■ GIVEN PROBLEM: Starting with the line that contains "This screenshot has width=1082, height=496." and continuing through the end of the rows, format each request as a line of a two-column CSV with the headers request and answer. Put the request text and its answer each in a single quoted field, replace any line breaks with spaces, and omit the pictures.

>> BEGIN RECORDED INFORMATION

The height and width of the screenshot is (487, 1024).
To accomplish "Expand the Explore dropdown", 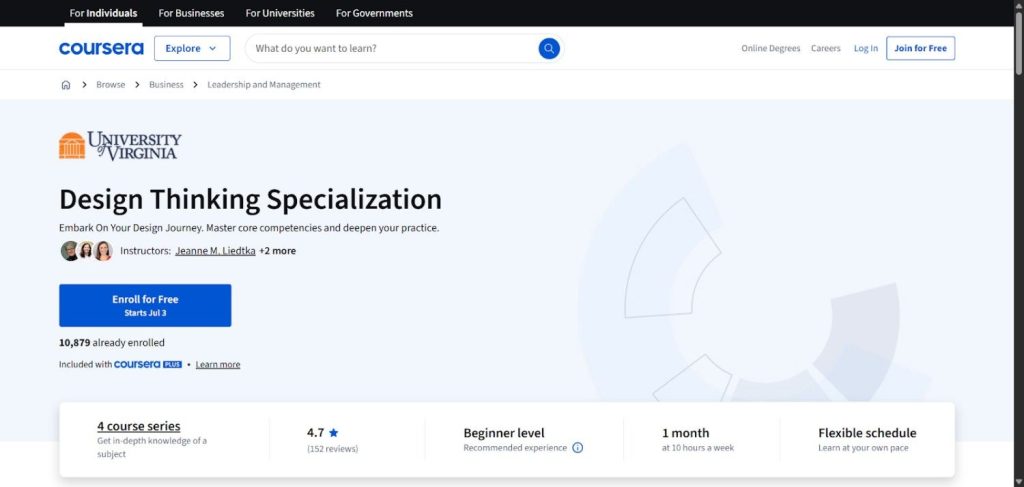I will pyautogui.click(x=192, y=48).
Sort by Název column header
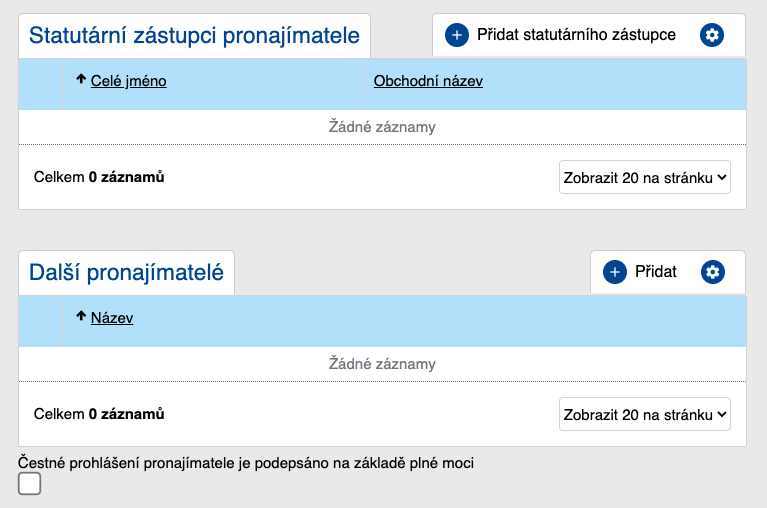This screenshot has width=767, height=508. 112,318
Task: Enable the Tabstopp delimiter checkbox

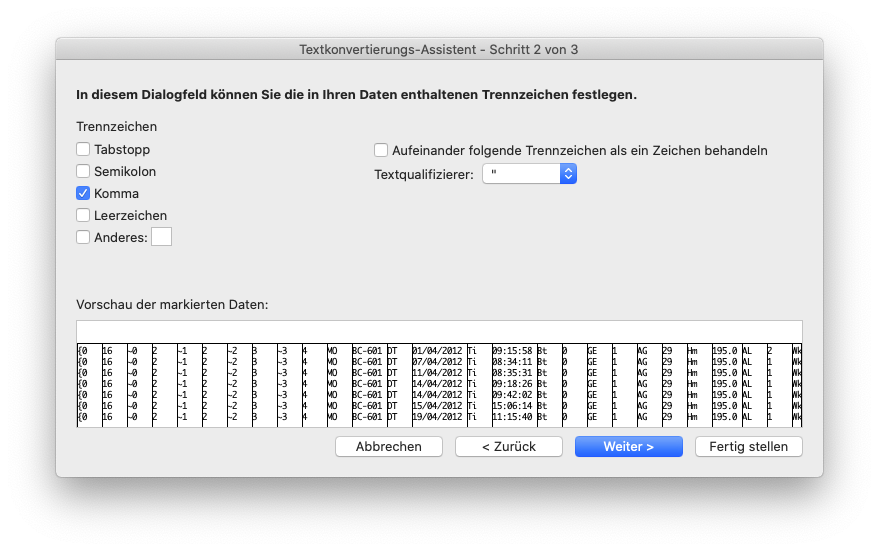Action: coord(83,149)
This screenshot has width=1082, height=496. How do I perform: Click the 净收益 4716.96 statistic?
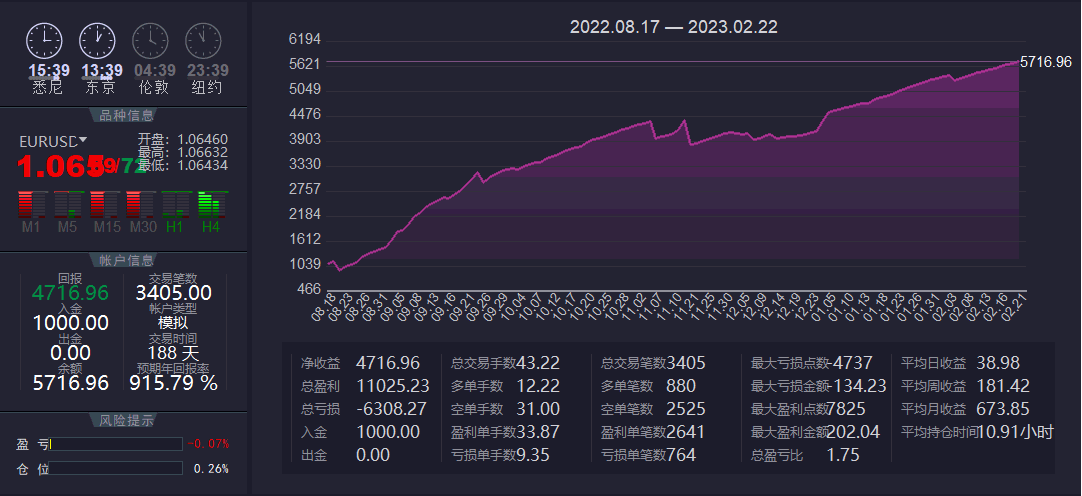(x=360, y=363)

>> END RECORDED INFORMATION

■ RESPONSE TO THE TASK:
request,answer
"This screenshot has width=1082, height=496. How do I perform: Click the 净收益 4716.96 statistic?","(x=360, y=363)"